Version-Release number of selected component (if applicable):
3.11.1-300.fc20.x86_64

How reproducible:
lvconvert-raid test from internal lvm2 test suite occasionally triggers this issue - it seems to be time-dependent

Steps to Reproduce:
1.
2.
3.

Actual results:


Expected results:


Additional info:

Comment 1 Jonathan Earl Brassow 2013-10-22 02:00:50 UTC

Bug fixed by the following upstream commit:

commit 3e374919b314f20e2a04f641ebc1093d758f66a4
Author: Christoph Lameter <cl>
Date:   Sat Sep 21 21:56:34 2013 +0000

    slab_common: Do not check for duplicate slab names
    
    SLUB can alias multiple slab kmem_create_requests to one slab cache to save
    memory and increase the cache hotness. As a result the name of the slab can be
    stale.
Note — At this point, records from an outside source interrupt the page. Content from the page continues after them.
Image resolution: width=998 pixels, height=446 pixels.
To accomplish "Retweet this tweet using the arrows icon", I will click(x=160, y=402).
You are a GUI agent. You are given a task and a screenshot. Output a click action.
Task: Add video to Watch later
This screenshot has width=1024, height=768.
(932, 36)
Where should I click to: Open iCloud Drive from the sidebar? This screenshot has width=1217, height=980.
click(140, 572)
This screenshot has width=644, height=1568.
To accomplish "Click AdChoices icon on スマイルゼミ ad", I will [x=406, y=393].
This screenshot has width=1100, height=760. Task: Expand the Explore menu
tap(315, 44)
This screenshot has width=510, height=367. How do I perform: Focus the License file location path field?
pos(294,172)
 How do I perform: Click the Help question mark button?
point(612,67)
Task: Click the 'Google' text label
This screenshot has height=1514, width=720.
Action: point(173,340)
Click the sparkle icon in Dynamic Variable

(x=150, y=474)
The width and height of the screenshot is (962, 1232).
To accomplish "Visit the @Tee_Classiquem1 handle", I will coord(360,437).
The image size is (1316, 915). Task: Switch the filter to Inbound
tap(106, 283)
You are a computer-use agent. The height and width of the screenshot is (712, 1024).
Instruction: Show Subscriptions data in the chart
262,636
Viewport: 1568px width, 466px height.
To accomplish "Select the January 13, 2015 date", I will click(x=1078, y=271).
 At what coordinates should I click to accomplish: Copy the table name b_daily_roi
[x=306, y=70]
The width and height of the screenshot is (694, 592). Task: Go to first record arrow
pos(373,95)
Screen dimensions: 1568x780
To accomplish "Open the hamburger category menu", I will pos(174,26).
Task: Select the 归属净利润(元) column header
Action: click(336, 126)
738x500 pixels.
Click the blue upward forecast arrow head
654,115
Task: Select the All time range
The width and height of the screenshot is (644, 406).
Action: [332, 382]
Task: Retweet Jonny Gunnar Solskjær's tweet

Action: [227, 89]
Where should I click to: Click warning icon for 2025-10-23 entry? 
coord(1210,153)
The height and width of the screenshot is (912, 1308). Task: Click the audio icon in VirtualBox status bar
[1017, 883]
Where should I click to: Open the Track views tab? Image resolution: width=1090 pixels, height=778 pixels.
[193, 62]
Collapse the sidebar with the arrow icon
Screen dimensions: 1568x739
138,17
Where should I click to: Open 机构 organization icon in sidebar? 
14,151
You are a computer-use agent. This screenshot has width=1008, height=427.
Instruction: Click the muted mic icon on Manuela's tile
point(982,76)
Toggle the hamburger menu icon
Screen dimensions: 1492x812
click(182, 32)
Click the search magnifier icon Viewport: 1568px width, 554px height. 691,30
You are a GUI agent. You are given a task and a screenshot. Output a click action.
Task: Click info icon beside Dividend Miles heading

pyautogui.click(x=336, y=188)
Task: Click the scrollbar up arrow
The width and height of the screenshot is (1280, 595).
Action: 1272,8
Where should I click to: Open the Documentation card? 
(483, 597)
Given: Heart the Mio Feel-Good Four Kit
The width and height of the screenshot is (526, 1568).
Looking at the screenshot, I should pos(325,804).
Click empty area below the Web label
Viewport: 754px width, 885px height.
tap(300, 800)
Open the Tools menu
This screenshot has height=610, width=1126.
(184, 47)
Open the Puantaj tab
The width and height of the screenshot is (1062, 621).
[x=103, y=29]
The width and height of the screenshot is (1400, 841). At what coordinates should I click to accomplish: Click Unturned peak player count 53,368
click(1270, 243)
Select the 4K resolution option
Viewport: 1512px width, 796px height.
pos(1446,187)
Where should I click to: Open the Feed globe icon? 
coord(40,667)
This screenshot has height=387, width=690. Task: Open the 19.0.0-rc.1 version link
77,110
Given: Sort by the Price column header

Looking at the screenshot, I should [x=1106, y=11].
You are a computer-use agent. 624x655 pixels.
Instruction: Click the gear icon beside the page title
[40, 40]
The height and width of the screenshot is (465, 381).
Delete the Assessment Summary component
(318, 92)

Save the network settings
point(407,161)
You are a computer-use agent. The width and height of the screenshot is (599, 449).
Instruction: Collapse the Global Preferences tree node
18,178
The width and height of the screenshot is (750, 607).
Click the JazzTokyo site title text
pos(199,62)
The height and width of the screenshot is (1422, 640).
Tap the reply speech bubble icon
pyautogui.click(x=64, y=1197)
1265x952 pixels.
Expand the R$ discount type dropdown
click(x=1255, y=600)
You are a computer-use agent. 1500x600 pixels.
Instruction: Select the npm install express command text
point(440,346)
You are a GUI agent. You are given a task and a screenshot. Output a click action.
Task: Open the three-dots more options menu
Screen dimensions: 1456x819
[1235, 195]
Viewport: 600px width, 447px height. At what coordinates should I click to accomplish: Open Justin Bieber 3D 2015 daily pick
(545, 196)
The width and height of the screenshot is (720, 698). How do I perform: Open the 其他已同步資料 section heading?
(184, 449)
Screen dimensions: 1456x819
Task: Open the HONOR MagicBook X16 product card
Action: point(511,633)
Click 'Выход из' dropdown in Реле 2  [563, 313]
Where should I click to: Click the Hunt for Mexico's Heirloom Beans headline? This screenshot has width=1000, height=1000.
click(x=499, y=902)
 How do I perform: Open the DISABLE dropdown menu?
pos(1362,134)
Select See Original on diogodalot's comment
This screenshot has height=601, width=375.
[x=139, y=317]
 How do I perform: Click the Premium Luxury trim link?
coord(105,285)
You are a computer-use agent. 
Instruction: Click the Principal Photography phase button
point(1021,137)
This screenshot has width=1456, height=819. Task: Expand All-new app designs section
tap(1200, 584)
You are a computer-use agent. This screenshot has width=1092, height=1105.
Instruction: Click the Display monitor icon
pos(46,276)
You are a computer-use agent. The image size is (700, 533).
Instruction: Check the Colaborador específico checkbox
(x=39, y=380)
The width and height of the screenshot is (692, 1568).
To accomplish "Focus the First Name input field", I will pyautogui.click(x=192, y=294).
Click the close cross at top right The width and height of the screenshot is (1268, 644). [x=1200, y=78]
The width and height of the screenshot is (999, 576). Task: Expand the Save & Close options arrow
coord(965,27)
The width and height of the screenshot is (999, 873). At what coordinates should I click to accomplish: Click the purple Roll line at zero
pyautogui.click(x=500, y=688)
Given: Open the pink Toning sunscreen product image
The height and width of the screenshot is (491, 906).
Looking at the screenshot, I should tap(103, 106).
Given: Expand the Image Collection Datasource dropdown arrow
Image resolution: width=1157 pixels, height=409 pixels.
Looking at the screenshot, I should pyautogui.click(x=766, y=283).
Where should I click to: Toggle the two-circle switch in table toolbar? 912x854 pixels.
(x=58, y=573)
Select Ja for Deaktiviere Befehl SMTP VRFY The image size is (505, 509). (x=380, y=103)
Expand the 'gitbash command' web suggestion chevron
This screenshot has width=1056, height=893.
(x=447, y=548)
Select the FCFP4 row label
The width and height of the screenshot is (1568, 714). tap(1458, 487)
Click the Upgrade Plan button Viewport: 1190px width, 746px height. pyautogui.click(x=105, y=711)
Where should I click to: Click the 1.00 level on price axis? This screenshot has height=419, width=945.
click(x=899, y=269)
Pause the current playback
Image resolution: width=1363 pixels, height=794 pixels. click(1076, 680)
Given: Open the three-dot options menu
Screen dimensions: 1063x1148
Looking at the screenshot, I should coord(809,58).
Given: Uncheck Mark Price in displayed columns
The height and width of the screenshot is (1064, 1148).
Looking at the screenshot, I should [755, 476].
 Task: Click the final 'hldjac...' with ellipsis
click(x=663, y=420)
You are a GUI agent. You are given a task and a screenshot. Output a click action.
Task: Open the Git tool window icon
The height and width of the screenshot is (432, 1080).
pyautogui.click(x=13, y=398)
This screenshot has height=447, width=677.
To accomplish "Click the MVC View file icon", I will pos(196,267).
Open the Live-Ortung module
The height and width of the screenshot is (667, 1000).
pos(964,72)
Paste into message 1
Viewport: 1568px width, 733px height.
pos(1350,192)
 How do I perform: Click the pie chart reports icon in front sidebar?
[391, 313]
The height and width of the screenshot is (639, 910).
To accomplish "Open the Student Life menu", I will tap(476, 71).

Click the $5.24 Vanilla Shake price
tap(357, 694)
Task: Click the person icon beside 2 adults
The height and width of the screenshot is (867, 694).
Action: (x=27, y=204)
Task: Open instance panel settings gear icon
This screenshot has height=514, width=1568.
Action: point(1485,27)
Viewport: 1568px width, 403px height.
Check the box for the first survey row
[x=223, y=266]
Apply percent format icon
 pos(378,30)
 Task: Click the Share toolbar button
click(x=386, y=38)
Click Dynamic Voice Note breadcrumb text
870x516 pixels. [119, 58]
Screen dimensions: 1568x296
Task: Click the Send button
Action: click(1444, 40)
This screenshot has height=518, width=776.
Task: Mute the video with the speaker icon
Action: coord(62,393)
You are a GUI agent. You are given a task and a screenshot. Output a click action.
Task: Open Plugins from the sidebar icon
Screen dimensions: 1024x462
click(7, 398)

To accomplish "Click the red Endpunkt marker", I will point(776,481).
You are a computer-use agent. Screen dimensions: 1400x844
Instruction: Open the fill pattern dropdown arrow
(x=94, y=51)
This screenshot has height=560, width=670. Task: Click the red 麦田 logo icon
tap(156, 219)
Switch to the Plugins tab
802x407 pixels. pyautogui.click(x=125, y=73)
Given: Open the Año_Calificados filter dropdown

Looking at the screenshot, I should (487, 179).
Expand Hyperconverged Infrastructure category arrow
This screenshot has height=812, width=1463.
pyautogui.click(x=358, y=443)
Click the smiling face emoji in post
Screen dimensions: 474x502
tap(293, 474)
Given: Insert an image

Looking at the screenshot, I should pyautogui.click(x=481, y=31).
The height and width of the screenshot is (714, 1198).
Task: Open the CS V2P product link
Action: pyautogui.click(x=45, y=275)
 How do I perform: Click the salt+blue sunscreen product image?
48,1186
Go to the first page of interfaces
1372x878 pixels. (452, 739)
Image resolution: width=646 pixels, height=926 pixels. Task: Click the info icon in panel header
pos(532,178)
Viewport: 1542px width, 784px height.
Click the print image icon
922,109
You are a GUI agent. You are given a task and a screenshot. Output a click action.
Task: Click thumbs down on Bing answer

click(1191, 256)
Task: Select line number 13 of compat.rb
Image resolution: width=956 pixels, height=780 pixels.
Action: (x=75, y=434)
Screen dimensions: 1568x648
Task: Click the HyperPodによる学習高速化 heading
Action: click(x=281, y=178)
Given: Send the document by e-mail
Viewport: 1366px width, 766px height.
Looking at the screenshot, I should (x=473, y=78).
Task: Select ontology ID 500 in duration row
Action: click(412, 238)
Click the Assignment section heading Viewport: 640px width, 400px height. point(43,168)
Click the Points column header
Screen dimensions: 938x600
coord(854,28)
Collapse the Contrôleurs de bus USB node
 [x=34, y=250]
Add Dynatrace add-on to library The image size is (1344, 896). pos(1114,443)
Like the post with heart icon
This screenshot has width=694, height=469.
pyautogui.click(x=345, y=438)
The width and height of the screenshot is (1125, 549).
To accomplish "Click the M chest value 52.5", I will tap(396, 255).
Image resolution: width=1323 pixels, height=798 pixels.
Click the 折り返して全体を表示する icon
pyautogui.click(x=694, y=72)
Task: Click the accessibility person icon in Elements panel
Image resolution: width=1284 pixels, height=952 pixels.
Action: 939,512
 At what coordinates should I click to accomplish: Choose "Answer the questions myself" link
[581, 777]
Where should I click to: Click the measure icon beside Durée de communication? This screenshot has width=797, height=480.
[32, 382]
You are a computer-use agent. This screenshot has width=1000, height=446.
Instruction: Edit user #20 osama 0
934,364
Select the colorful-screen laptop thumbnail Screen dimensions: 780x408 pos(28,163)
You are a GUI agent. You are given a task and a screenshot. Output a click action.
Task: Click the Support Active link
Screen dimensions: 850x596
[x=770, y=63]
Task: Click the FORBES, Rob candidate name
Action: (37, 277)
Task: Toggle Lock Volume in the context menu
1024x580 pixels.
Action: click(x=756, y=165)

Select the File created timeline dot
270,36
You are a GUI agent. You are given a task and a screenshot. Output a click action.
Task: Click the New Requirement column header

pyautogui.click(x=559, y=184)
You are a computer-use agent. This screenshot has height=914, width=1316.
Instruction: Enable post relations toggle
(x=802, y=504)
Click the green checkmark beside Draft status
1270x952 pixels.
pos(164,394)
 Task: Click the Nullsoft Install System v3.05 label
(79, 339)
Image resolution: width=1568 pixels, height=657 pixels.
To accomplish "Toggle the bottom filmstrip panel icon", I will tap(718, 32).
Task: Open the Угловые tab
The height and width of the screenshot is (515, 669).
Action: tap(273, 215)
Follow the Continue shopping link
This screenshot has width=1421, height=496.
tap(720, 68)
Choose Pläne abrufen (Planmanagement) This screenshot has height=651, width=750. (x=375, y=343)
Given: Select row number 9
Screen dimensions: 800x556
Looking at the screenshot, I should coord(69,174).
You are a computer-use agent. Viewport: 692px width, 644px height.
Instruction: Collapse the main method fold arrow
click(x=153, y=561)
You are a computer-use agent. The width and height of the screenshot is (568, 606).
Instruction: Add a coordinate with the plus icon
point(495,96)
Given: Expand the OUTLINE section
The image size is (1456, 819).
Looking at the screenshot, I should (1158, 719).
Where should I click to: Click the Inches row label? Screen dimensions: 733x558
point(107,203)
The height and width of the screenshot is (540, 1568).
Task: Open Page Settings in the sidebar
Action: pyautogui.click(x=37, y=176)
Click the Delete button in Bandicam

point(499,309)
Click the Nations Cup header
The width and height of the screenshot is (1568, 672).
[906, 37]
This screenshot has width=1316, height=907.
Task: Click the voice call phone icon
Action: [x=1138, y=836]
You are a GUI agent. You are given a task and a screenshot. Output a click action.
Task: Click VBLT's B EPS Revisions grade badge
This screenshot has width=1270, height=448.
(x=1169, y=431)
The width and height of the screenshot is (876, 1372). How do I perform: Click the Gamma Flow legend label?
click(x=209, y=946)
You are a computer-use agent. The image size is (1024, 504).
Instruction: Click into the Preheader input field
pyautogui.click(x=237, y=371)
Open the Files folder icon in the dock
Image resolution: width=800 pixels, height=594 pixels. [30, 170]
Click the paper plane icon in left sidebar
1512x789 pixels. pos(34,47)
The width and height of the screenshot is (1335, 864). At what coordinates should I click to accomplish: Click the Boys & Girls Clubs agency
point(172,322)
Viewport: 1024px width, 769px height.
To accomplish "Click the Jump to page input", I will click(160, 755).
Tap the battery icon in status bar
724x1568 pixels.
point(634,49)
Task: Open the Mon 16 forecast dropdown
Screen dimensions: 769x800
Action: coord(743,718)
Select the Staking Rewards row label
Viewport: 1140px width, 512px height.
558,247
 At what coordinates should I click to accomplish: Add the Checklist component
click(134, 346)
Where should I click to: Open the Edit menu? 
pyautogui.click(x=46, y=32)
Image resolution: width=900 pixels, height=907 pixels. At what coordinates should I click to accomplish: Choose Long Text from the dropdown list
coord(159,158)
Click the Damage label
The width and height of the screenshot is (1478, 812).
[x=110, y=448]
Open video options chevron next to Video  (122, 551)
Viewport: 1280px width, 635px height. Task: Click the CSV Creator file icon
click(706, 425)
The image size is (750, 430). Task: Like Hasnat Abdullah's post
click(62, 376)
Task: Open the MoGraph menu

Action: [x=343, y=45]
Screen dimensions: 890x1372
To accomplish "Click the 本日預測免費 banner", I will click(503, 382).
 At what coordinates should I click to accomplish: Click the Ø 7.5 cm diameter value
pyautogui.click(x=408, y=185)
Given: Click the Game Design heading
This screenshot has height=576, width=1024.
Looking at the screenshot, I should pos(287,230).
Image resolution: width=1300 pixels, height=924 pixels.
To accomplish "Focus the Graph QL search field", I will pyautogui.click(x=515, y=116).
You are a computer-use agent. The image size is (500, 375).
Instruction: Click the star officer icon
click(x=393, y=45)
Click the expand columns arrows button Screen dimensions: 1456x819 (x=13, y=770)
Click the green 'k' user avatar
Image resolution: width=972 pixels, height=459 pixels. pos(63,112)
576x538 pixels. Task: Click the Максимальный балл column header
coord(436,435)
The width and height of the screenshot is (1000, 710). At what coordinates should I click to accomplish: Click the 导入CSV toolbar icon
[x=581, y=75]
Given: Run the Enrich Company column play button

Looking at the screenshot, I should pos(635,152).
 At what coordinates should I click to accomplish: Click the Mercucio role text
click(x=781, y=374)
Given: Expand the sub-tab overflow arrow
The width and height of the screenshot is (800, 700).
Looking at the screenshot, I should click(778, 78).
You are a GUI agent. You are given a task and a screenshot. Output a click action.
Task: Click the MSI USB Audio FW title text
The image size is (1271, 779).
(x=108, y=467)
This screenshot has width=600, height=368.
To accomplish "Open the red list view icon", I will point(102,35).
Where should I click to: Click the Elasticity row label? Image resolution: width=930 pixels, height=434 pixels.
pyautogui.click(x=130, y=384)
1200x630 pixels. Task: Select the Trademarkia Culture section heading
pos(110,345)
Only check the name for duplicates if we are in debug mode where we do
    not merge multiple caches.
    
    This fixes the following problem reported by Jonathan Brassow:
    
      The problem with kmem_cache* is this:
    
      *) Assume CONFIG_SLUB is set
      1) kmem_cache_create(name="foo-a")
      - creates new kmem_cache structure
      2) kmem_cache_create(name="foo-b")
      - If identical cache characteristics, it will be merged with the previously
        created cache associated with "foo-a".  The cache's refcount will be
        incremented and an alias will be created via sysfs_slab_alias().
      3) kmem_cache_destroy(<ptr>)
      - Attempting to destroy cache associated with "foo-a", but instead the
        refcount is simply decremented.  I don't even think the sysfs aliases are
        ever removed...
      4) kmem_cache_create(name="foo-a")
      - This FAILS because kmem_cache_sanity_check colides with the existing
        name ("foo-a") associated with the non-removed cache.
    
      This is a problem for RAID (specifically dm-raid) because the name used
      for the kmem_cache_create is ("raid%d-%p", level, mddev).  If the cache
      persists for long enough, the memory address of an old mddev will be
      reused for a new mddev - causing an identical formulation of the cache
      name.  Even though kmem_cache_destory had long ago been used to delete
      the old cache, the merging of caches has cause the name and cache of that
      old instance to be preserved and causes a colision (and thus failure) in
      kmem_cache_create().  I see this regularly in my testing.
    
    Reported-by: Jonathan Brassow <jbrassow>
    Signed-off-by: Christoph Lameter <cl>
    Signed-off-by: Pekka Enberg <penberg>

Comment 3 Josh Boyer 2013-10-22 12:51:34 UTC

The bug is reported against rawhide.  Rawhide already has this commit.

Does this need to be sent to upstream stable?